Regresso de férias
A trombuda no balcão tinha começado a trabalhar há pouco tempo, vestia bem de cara e do resto e a fila não era grande. Como a companhia era low-cost e recente (creio, nunca tinha ouvido falar da WIZZ) seria de esperar que a moça tivesse melhor catadura. Enfim, era uma maldita diaba teutónica, partilhando o país de nascimento com o monstro Adolfo, há que dar um desconto. Ao ver os cartões de embarque, impressos no hotel, perguntou pelos PLC.
Qu’é essa merda, teria perguntado se estivesse a tratar da logística, tarefa que felizmente competia, no grupo familiar, a pessoa mais competente e aprazível do que eu.
PLC quer dizer passenger locator card e a necessidade de semelhante papeleta constava de um e-mail da companhia de aviação que não foi lido até ao fim. As companhias, quando ganham tiques majestáticos, e ganham quase sempre, julgam que as tretas que ejaculam merecem atenção. É preciso ir a um site e preencher as seguintes informações:
Nome completo
Nº do documento de identificação
Data de nascimento
Género (prevê a hipótese “outro”, que seria o que me conviria, por ser da variedade que não reconhece géneros mas apenas sexos, mas parece que é uma que não está reconhecida entre as 73 oficiais)
Morada completa em Portugal
Número de telemóvel
Endereço de correio electrónico
Morada permanente
O preenchimento tem macetes: para indicar datas tem de se ticar nos calendariozinhos disponibilizados, Deus nos livre de simplesmente escrever; e para indicar o número de telefone tem de se pôr “+” e o indicativo do país, mesmo que o que lá está pré-assumido esteja correcto. Senão, nicles.
Vencido o Gólgota informático, recebe-se no e-mail o tal cartão. Mas, para o abrir, é precisa uma chave, que vem a ser o número do documento de identificação. Deus nos livre porém de pôr espaços onde não há (os cartões de cidadão, ao contrário dos antigos bilhetes de identidade, têm espaços e letrinhas, sabe Deus para quê), ou não os pôr havendo, que o sistema não está para frescuras: não abre e pronto.
Parece que quem não tiver esses telefones que dão acesso à internet, ou não souber navegar nos mares da burocracia internética, recebe um papel para preencher. Em teoria. Na prática, os únicos papéis que vi disponibilizar foram guardanapos, para quem encomendasse bebidas.
Durante o almoço no aeroporto, porque havia tempo, desembrulhou-se a meada e cada uma das pessoas do alegre grupo de três ficou munida do cartão de cidadão, do digital de vacinação, do de embarque e deste PLC. Sem o primeiro não se existe e sem o de embarque não se viaja, e doutra maneira não se vê que possa ser.

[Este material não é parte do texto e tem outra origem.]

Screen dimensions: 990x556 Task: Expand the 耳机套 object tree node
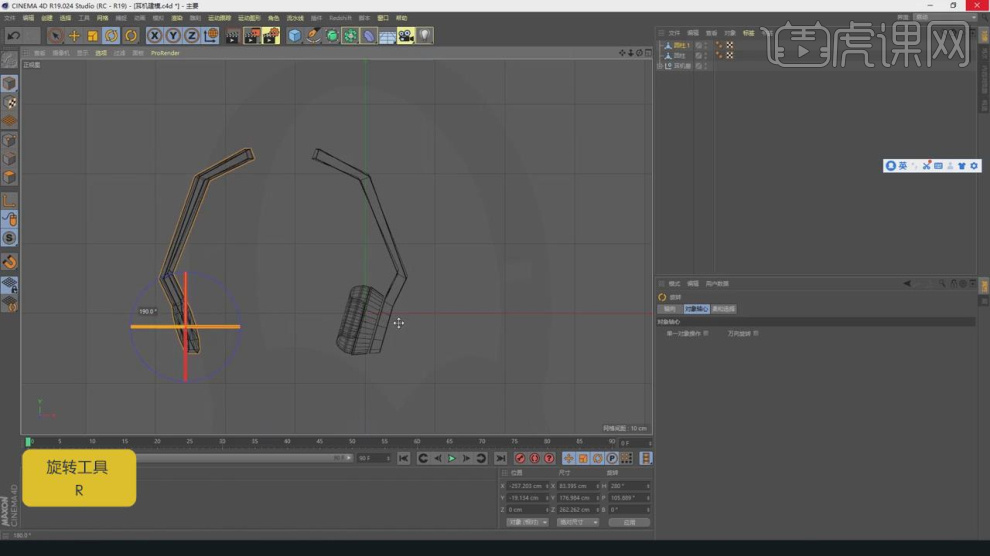click(x=660, y=66)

Agora, que sem o de vacinação se seja um pária que nem consegue ser servido num restaurante, dormir num hotel ou ver um espectáculo, custa a engolir: quem se quer proteger vacina-se, mas como o vacinado continua a poder infectar e ser infectado (ao contrário de outras vacinas para outras doenças, por exemplo o sarampo) não se vê qual é o bem comum que a obrigatoriedade protege - a menos que seja a autoridade, sem peias, das autoridades, que precisamente não é um bem mas um mal, e dos piores.
De cedência em cedência, estamos lentamente a ficar chineses na irrelevância dos direitos do indivíduo e na prepotência intrusiva dos poderes públicos. E isto seria, se a comunicação social não fosse um corpo de eunucos analfabetos, atentos, veneradores e obrigados aos poderes, fonte de permanente escândalo.
Mas no meu querido Portugal as coisas ganham, às vezes, contornos inesperados. Porque o tal cartão PLC não foi pedido nem na porta de embarque, nem no avião, nem à chegada, nem em lado nenhum. Em suma, não serve para nada.
Portugal é um país, e não deve haver muitos, onde por vezes se encontra o que se diz ser um atributo divino: fazer direito por linhas tortas.